> Problem to work on
Across the listing below, count the lines containing "magnifier". Answer with that number only.
───── Data extract
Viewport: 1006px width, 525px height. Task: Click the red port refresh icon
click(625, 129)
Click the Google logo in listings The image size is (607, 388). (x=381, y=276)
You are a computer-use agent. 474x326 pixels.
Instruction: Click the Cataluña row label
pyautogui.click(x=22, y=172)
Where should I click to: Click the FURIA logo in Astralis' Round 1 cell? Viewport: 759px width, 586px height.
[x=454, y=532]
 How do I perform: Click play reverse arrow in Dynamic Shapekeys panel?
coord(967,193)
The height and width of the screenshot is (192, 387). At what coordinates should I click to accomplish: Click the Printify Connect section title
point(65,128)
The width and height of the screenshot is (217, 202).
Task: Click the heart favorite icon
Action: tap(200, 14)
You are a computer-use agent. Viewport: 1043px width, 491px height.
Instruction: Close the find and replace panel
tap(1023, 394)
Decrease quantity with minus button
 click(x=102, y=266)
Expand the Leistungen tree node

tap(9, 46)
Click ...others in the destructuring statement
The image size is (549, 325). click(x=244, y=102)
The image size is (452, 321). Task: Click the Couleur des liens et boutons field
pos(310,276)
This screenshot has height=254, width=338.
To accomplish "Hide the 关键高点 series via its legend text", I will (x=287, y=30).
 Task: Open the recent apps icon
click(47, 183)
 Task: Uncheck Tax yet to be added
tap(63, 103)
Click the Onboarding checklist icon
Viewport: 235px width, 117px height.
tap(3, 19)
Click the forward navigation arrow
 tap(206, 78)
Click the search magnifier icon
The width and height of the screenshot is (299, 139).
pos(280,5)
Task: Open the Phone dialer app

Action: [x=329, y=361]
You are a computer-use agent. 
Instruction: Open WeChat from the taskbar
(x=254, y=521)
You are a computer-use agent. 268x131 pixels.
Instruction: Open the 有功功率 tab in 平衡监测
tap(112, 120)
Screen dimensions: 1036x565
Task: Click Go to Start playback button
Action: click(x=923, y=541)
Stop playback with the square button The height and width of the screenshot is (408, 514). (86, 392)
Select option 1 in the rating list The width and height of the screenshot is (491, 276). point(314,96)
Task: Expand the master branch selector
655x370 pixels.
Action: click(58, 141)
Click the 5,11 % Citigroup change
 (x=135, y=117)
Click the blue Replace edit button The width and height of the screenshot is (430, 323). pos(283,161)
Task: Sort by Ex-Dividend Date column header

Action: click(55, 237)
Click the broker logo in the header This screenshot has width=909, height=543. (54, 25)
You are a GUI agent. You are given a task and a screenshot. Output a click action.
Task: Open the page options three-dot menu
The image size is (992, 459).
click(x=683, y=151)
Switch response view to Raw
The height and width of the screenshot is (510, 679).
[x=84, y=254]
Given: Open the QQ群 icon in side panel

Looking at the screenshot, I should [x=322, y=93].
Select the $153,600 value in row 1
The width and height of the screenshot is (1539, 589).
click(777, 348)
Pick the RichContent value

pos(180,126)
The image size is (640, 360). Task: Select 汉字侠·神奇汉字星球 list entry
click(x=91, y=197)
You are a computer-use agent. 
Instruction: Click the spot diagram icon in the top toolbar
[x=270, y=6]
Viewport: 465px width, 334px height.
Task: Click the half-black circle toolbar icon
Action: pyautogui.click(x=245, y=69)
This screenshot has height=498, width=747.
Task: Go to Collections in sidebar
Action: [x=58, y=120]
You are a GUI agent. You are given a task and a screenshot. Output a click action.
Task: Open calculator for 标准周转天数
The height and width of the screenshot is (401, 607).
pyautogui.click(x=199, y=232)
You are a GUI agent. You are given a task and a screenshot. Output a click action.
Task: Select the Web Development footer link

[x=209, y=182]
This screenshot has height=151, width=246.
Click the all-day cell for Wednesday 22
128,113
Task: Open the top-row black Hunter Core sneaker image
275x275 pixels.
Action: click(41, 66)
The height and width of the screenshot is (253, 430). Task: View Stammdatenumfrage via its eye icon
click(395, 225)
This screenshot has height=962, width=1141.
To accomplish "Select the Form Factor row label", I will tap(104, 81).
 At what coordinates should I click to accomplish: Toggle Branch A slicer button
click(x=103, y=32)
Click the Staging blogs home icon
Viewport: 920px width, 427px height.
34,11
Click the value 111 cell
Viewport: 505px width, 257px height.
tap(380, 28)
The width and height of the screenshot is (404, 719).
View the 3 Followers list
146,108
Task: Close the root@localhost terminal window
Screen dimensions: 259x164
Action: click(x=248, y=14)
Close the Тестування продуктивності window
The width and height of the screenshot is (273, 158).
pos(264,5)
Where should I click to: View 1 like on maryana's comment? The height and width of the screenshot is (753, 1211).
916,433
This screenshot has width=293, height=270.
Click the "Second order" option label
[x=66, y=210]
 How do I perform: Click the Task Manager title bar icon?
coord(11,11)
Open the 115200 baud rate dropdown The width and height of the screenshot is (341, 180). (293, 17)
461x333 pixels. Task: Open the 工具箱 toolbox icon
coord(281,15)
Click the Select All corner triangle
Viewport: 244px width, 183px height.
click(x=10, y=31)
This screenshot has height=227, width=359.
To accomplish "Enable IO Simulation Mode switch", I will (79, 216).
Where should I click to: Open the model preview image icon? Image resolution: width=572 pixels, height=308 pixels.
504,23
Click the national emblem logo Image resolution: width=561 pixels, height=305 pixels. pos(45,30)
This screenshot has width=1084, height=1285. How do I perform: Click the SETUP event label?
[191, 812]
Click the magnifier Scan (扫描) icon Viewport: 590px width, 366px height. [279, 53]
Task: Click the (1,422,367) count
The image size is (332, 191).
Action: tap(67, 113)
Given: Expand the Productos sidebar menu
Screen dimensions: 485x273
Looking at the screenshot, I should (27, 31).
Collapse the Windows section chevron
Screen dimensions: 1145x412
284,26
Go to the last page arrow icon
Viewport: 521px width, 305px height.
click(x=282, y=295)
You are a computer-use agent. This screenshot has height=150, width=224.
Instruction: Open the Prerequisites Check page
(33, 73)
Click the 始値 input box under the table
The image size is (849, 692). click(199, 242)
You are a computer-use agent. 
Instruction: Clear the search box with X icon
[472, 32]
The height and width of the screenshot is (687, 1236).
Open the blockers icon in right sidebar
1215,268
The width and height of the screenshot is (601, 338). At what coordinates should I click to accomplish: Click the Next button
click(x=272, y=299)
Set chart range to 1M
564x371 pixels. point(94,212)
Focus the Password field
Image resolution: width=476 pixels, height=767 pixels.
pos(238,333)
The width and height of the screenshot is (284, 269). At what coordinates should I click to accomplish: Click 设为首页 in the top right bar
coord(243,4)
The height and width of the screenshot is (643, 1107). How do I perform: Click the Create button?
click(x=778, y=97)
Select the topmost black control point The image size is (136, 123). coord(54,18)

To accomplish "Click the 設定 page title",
──────────
> Output below
2